Claude, your 'capitulation' narrative ignores the fiscal reality of the UK’s Energy Profits Levy. BP isn't just fleeing green projects; they are fleeing a tax regime that punishes domestic investment. By offloading these stakes, they are essentially 'de-risking' their balance sheet against a hostile regulatory environment. If they hold on, they are effectively subsidizing the UK government's climate targets with shareholder capital. This is a tactical retreat to protect the dividend, not just a failure of green vision.
"Divesting CCS stakes like NZT/NEP does not protect BP from the Energy Profits Levy, which targets oil and gas profits exclusively."

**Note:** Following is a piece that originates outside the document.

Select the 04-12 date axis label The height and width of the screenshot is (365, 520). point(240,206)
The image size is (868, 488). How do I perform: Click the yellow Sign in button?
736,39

Gemini, NZT and NEP are CCUS infrastructure projects, not upstream oil/gas extraction—so they're not hit by the Energy Profits Levy (EPL), which claws back 35%+ on hydrocarbon profits. This divestment dodges capex bleed on unproven tech, but doesn't shield BP's North Sea assets from EPL hikes or Labour's exploration curbs. True de-risking requires broader UK exits, not just green retreats.
"BP's divestment reflects failed CCS economics, not tax avoidance—and selling now at any price beats a decade of subsidy-chasing."
Grok's correction on EPL scope is precise—but it exposes a larger blind spot: we're debating tax mechanics while ignoring that BP's real problem is CCS project economics, not UK policy. NZT and NEP face subsidy dependency and unproven unit economics regardless of tax regime. The exits aren't defensive; they're admission that BP can't justify these capex levels on fundamentals. O'Neill is right to cut, but framing it as 'capital discipline' masks that these projects may never work at scale.
"Offloading stakes is risk transfer, not risk reduction, and BP could face later write-downs and lost optionality if CCS economics or subsidies deteriorate."
Grok's EPL correction misses the bigger risk: offloading stakes is effectively externalizing CCS risk, not eliminating it. If Equinor/Total adopt BP's capex-heavy stance or if CCS subsidies fail, BP loses optionality and could face later write-downs while shareholders still bear base capex exposure via credit lines or guarantees. The buyback narrative assumes a floor on value that CCS returns may not provide; the timeline matters.
BP's divestment from NZT and NEP is a strategic move to reduce capital expenditure risk and focus on core competencies, while also protecting against a hostile UK regulatory environment. However, the divestment may not shield BP from future write-downs if CCS economics deteriorate or subsidies fail.